Ilia Malinin lleva la excitación en el motor de serie. No necesita estimulantes, ni los necesita el público, que llena el pabellón de hielo en las afueras de Milán. Expectación propia de los grandes acontecimientos. Y una explosión. Y un grito. ¡Ay!

Malinin, revolucionario, hijo de patinadores rusos emigrados a las afueras de Washington, ha llegado al patinaje para definir una era. Para que lo que ocurrió antes de él, tantas cosas, en la historia, se distinga en los libros con la marca AM, antes de Malinin. Todo lo que ocurra después de un viernes 13 de febrero en Milán se conocerá, ha decidido, como DM, después de que Malinin estrene en una pista olímpica su cuádruple Axel, y con él, seis cuádruples saltos más. Es el Quad God, el dios de los cuádruples, de todos, el Lutz, el Salchow, el loop, el toeloop, el flip, el Axel, el máximo representante de una era que a los estilistas asusta, porque están tan puntuados los saltos que quien quiera existir en el mundo del patinaje tiene que saltar y saltar. Entrenar técnica, entrenar técnica. Olvidar el lado artístico.

Se acercó tanto al sol que sus alas se quemaron. El mito de Ícaro regresa al deporte todos los días. Pero el deporte es eso. Malinin es eso: la búsqueda de los límites para superarlos.

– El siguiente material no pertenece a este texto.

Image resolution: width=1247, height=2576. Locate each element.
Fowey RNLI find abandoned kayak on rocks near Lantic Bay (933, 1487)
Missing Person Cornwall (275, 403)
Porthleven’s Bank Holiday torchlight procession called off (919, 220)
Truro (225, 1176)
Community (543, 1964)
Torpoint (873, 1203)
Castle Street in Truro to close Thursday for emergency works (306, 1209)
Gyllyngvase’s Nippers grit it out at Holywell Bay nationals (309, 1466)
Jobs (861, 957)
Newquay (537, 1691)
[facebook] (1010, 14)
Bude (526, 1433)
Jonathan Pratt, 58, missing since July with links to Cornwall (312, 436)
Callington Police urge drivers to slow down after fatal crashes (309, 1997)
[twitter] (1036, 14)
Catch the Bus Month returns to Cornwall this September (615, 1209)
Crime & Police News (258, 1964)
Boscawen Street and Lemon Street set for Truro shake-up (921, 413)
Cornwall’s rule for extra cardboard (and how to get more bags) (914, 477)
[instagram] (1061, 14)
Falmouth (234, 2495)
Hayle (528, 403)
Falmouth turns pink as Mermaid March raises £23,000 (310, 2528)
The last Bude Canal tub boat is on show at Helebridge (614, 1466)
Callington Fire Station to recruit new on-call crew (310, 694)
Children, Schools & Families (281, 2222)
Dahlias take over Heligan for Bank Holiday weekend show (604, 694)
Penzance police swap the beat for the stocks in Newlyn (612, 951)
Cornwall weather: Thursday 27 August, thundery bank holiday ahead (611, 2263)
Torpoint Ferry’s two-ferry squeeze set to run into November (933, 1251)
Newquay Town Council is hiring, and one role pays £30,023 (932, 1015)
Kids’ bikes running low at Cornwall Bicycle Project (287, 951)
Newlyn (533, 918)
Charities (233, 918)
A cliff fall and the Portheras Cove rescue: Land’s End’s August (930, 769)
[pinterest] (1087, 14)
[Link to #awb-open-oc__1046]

Como él, también tropieza y cae el segundo gran favorito, el japonés Yuma Kagiyama, que interpreta a Turandot hasta las últimas consecuencias, la muerte por amor, el suicidio sobre el hielo. Por eso Malinin salta confiado. Siente que la victoria es segura. Y se hunde.

La memoria muscular, tantas repeticiones over and over again, siempre le ha llevado en vuelo, él solo se encargaba de la expresión. Intrépido. Ambicioso. Predestinado. Ilia Malinin patina para convertirse en campeón olímpico y también para que los guardianes de las llaves del patinaje le concedan al fin el derecho a llamarse sucesor de Yuzuru Hanyu, el último dios reconocido en el olimpo, que nunca fue más grande que el día que se cayó, en la final de Pekín, intentando cuadrar un Axel. Hanyu, que ya lo había ganado todo, que era imbatible, decidió que no podía retirarse sin ser el primero que llevaba a unos Juegos Olímpicos el salto más complicado, pues se ejecuta girando hacia el frente, lo que exige media vuelta más. La búsqueda del honor máximo que no habría necesitado para ganar le llevó al suelo.

Malinin cayó también al intentarlo. La señal de la grandeza que un día alcanzará definitivamente.